On a personal note I see the like of dice pool systems when you can get a ton of dice at creation and rarely fail a single task, I just think some of these people won't admit they just want to always succeed and the amount of dice they roll puts them on a curve where that's the standard. Same with 3d6 systems once you pass a threshold where you only fail on rolling 3~5 you're golden.

I've been on both sides of the fence, and a game with no story and all combat AND vice-versa is just bad. You need a good balance of both.

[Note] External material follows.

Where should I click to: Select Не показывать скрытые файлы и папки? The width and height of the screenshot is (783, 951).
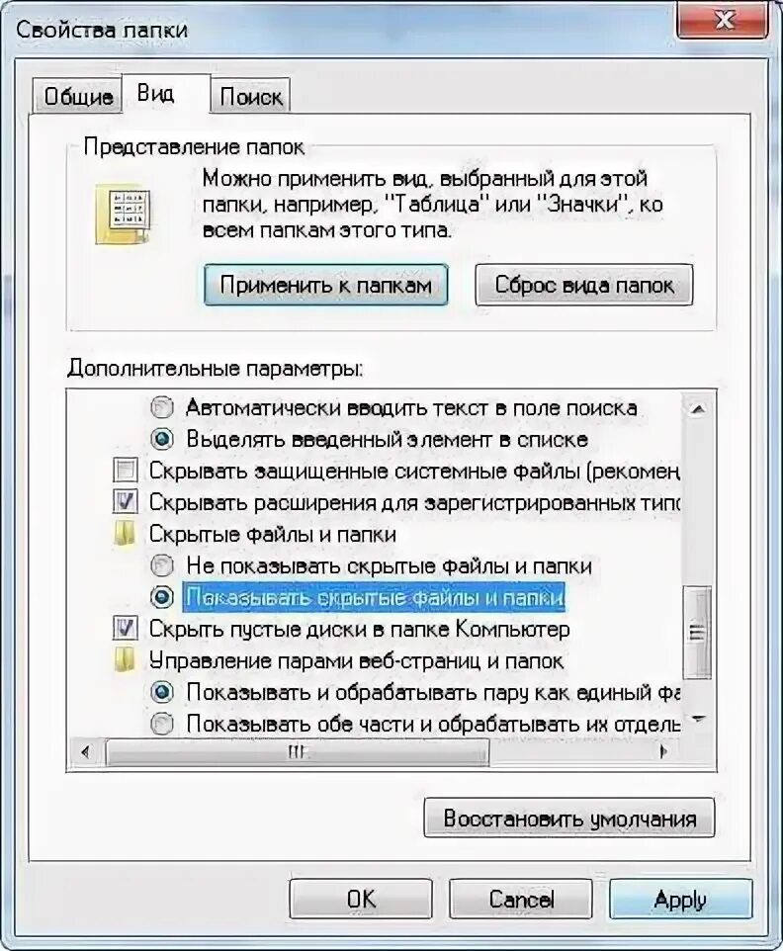[x=162, y=565]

To counter your argument, why not just read a novel if all you care about is storytelling and a sense of atmosphere. Your actions and input as a PC feel ultimately meaninglessly because there is no real conflict/consequences without combat.

Usually by doing what you do in real life, keeping it short and concise. Doesn't work in a game where you are trying to write a shared fiction book cause everyone wants to hog as much page space as possible.

I just had a session where the players were rewarded with a festival for their efforts. They are all pretty new to TTRPGs. Two enjoyed it and embraced it. However, the other two were not into it at all. One literally sat around not celebrating and shirking any interaction I tried to involve him with.


The other went to look for someone who basically gave him all the info he could have gotten about this potential quest. He rolled shit to try and find him, and then just gave up, looking in random spots not even considering RP at all. So it seems like I'm having the opposite problem. Not sure how I can do RP sessions in the future if one refuses to get involved and the other just wants to progress the story along magically, RP be damned.

Do you have to roll a diplomacy check every-time you talk to someone? lol

Even then Fighter/Barb at least have intimidate, if your sitting with your thumbs up your ass outside of combat then that's a personal problem.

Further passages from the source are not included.